» Exercise:
Copy the lines of the listing below verbatim, beginning at the line that contains "Viewport: 1348px width, 975px" and ending after the line that contains "pyautogui.click(x=276, y=61)".

» Task data:
___
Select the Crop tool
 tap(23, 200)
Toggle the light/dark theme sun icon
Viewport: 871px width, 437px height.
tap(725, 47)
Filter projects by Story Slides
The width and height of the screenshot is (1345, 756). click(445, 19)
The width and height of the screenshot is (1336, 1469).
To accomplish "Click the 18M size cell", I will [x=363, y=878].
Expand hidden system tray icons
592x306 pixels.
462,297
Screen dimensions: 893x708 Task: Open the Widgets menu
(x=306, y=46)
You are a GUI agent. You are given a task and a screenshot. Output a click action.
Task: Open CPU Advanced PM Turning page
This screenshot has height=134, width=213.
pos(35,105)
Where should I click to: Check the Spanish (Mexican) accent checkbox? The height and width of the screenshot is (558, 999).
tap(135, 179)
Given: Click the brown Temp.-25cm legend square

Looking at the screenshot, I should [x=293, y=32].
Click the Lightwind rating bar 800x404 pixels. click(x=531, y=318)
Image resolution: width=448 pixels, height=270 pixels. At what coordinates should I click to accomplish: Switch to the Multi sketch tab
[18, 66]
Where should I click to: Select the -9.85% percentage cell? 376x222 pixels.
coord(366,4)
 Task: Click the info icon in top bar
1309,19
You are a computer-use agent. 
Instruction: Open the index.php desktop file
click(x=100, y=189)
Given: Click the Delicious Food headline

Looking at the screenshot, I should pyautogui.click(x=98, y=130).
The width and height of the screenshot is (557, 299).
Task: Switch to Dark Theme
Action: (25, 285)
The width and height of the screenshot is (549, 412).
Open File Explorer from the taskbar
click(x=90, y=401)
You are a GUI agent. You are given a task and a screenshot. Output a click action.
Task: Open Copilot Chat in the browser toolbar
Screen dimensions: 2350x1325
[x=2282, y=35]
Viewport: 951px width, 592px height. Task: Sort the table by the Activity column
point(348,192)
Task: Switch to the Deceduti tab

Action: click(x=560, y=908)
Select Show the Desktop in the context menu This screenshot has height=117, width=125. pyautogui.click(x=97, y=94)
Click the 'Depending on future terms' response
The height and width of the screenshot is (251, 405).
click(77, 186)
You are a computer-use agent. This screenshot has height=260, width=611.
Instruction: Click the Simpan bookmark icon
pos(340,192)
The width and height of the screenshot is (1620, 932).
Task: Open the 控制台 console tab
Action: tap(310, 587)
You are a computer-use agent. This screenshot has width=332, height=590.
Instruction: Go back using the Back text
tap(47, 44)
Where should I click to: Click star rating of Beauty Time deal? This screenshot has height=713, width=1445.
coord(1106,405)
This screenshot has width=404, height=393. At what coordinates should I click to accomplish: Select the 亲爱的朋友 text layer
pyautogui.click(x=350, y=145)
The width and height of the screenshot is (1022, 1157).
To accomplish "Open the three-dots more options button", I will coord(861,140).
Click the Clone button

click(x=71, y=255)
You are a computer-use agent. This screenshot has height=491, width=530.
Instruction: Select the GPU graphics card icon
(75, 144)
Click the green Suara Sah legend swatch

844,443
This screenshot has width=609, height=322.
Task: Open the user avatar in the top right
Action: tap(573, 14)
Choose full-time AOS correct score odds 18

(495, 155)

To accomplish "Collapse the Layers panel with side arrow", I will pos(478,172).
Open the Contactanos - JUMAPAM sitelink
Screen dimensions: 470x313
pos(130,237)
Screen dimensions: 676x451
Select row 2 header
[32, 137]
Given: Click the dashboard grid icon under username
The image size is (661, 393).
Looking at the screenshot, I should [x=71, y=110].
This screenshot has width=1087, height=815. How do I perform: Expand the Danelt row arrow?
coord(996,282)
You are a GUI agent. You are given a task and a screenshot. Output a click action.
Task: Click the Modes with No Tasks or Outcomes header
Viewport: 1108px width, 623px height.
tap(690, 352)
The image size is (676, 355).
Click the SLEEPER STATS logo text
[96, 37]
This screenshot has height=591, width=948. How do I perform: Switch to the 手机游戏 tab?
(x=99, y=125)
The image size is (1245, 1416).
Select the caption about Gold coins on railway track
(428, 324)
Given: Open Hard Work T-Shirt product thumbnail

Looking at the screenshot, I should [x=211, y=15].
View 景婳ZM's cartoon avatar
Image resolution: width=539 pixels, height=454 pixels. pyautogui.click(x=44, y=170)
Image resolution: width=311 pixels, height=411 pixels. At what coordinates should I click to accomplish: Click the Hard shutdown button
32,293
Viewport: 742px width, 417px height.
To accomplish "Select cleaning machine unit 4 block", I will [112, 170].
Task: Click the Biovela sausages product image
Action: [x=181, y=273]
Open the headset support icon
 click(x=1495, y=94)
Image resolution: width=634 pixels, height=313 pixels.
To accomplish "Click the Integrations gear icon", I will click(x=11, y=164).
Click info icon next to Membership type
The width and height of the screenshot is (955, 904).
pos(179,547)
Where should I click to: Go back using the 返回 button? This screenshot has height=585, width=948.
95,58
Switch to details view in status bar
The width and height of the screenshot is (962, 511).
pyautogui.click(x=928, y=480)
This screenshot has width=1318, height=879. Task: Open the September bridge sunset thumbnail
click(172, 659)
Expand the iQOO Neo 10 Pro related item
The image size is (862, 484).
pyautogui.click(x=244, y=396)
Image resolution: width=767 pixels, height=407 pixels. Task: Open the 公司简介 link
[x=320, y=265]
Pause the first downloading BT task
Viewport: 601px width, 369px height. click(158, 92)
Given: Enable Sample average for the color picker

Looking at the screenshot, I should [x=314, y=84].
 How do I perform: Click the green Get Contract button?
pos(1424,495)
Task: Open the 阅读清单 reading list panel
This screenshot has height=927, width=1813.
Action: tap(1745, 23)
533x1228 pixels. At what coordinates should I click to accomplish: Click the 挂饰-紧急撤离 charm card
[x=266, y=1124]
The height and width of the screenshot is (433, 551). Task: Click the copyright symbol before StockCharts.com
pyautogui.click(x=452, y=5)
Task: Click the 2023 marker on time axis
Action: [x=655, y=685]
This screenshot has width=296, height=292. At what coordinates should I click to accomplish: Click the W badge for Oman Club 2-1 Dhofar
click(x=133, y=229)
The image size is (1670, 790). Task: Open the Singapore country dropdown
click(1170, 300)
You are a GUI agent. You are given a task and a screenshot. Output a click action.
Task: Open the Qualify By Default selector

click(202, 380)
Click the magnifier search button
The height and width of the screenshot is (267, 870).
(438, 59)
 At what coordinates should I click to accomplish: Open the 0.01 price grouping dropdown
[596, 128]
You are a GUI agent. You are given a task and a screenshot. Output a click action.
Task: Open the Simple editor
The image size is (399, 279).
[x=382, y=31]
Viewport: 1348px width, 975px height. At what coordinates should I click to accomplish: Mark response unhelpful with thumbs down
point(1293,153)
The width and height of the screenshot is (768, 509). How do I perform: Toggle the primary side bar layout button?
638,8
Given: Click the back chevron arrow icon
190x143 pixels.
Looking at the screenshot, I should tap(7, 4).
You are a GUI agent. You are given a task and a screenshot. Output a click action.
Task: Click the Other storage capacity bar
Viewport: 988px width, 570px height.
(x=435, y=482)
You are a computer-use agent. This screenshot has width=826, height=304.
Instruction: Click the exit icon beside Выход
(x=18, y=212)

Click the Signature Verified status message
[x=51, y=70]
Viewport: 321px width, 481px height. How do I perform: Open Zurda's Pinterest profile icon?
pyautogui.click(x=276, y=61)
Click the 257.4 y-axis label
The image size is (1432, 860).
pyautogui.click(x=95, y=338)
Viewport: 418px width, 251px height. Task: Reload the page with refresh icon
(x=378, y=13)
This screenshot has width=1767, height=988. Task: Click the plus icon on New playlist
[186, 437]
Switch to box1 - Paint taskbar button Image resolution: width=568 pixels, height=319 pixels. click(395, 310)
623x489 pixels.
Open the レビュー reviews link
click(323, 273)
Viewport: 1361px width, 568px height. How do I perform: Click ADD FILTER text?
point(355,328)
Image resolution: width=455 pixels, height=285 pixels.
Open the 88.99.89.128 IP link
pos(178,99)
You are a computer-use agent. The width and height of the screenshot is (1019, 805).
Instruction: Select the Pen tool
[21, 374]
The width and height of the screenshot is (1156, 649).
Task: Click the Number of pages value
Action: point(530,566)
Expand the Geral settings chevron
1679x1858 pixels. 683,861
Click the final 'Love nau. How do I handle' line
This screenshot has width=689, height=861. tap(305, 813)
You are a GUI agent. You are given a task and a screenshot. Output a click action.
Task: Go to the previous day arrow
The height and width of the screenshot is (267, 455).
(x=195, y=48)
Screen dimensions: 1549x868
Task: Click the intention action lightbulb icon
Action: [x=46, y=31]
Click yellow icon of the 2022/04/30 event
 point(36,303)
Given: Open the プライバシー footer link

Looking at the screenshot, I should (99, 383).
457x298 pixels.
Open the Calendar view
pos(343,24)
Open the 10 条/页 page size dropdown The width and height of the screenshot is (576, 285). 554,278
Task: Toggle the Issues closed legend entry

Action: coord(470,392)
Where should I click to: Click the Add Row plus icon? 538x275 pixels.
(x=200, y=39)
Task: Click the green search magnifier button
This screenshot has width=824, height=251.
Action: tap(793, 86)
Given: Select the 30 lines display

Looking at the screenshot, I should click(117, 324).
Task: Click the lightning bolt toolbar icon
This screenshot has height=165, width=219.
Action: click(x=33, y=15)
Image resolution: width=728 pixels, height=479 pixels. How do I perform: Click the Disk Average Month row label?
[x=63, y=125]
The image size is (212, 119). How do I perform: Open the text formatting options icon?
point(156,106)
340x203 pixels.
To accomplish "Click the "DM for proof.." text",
___
» Result:
Viewport: 1348px width, 975px height. At what coordinates should I click to accomplish: Mark response unhelpful with thumbs down
point(1293,153)
The width and height of the screenshot is (768, 509). How do I perform: Toggle the primary side bar layout button?
638,8
Given: Click the back chevron arrow icon
190x143 pixels.
Looking at the screenshot, I should tap(7, 4).
You are a GUI agent. You are given a task and a screenshot. Output a click action.
Task: Click the Other storage capacity bar
Viewport: 988px width, 570px height.
(x=435, y=482)
You are a computer-use agent. This screenshot has width=826, height=304.
Instruction: Click the exit icon beside Выход
(x=18, y=212)

Click the Signature Verified status message
[x=51, y=70]
Viewport: 321px width, 481px height. How do I perform: Open Zurda's Pinterest profile icon?
pyautogui.click(x=276, y=61)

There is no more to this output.